The archaeological discoveries of this century have disproved these canards. Indeed, our most important legacy of the Judaism that developed in the Greco-Roman Diaspora is neither a text nor a system of thought, but an architectural and social symbol—the synagogue, both the building and its community. And if you thought that the Judaism of the rabbis overshadowed that of the synagogue in the Land of Israel, the present volume offers a challenging counter-view. (And a counter-question: “To what extent was Judaism a visual piety after all?”)
Sacred Realm reviews the present state of ancient synagogue studies. A catalogue of an exhibition at the Yeshiva University Museum in New York, this beautifully illustrated volume includes essays by recognized authorities on buildings, liturgy, symbolism, art and social context.
Lawrence Schiffman gives the plot away in his foreword: “It was the synagogue that made possible the adaptation of Judaism to the new reality created by the destruction of the Second Temple” in 70 C.E. The Roman armies, he notes, had forced upon the Jews “a new religious world: one in which the Temple no longer stood, the priests no longer offered the sacrifices, and the Levites had ceased to chant the Psalms.”

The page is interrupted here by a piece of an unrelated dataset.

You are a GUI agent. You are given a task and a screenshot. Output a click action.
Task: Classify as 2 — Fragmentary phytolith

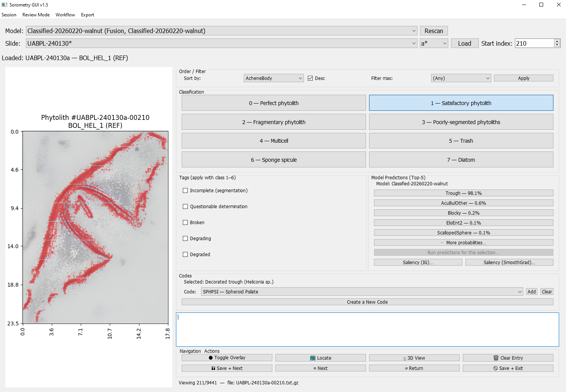(273, 122)
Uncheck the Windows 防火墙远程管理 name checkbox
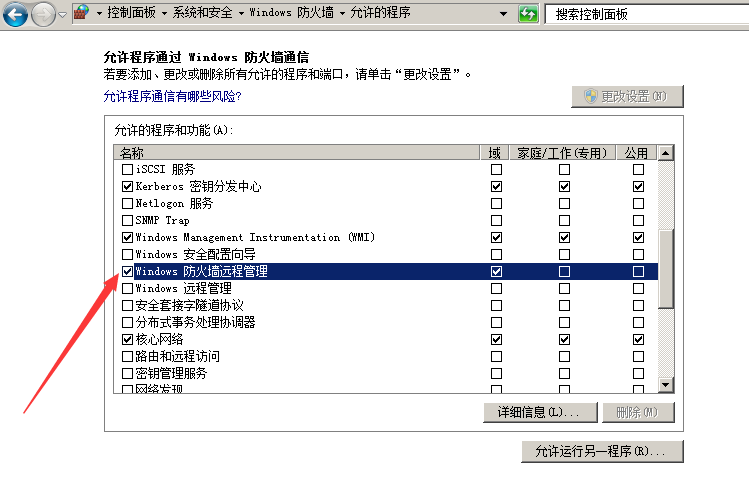 point(127,271)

Israeli scholars provide chapters on synagogues in the Land of Israel. In a thorough review of art and architecture, Rachel Hachlili, of Tel Aviv University, rejects Michael Avi-Yonah’s long-dominant synagogue typology:
Early period (second-third century C.E.): Galilean-type basilica, as at Capernaum and Baram;
Transitional period (fourth-fifth century C.E.): the Khirbet Shema’ broadhouse;
Late period (sixth century C.E.): apsidal basilica, as at Beth Alpha.

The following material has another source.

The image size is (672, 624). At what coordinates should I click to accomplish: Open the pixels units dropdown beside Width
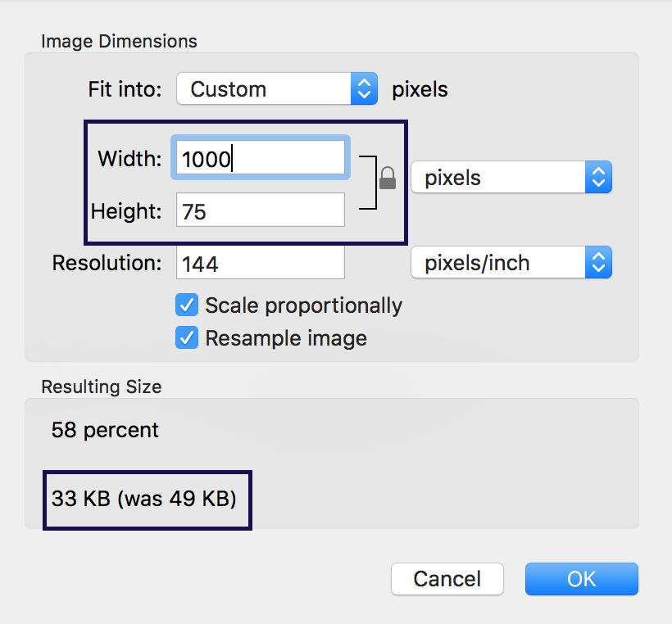[x=511, y=178]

Instead, Hachlili proposes that such things as regional and local traditions, the social and economic standing of the donors, and even differing religious conceptions are behind this variety of architectural types—a conclusion similar to those being made about the diversity of Diaspora synagogues as well.

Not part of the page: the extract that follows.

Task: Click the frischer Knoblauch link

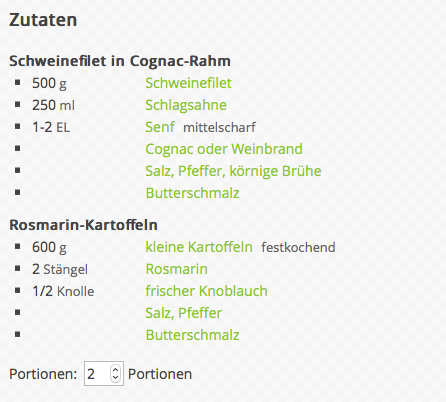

Avigdor Shinan, of Hebrew University, writes on synagogue literature, including translations of Scripture (into Aramaic targumim), sermons, and liturgical texts in poetry (piyyutim) and prose. Shinan focuses on the Akedah, the story of the Sacrifice (literally the “Binding”) of Isaac in Genesis 22:1–19, as it appears in synagogue literature and in a sixth-century C.E. mosaic from the Beth Alpha synagogue, in the Jezreel Valley. In this intriguing essay, Shinan blends archaeological and liturgical evidence to recreate something of the communal life that existed in these ancient buildings.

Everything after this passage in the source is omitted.